*** Supplied material Section Begins ***
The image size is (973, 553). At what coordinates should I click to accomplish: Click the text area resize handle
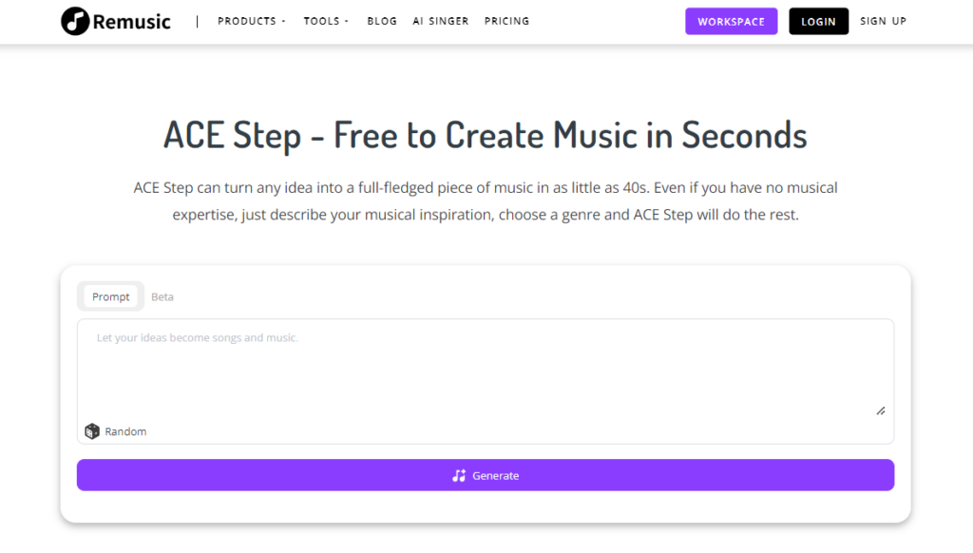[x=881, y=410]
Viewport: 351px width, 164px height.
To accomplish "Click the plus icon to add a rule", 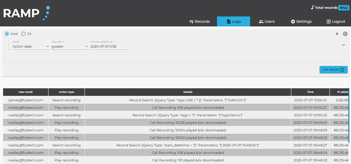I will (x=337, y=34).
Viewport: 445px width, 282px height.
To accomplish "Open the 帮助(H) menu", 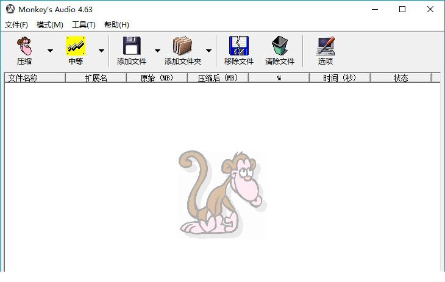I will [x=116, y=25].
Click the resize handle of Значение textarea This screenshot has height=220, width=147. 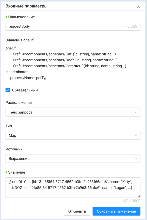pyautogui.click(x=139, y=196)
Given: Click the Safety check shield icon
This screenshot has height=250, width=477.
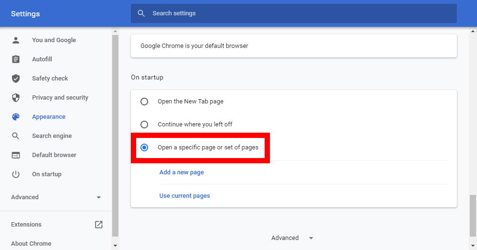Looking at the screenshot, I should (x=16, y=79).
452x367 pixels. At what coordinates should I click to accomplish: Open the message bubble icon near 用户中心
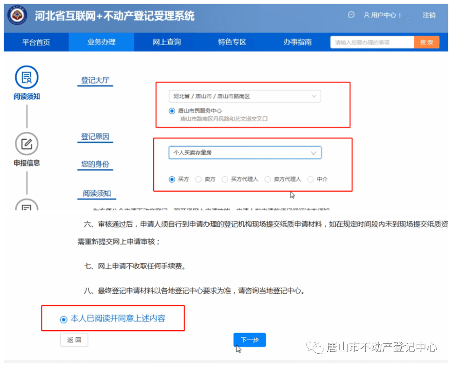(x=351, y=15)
*** Supplied material Section Ends ***
All pictures should be dropped; the lines from the one containing "Given: Click the Safety check shield icon" through the last line of the material are to be set down exactly.

Given: Click the Safety check shield icon
This screenshot has height=250, width=477.
Looking at the screenshot, I should (x=16, y=79).
452x367 pixels. At what coordinates should I click to accomplish: Open the message bubble icon near 用户中心
(x=351, y=15)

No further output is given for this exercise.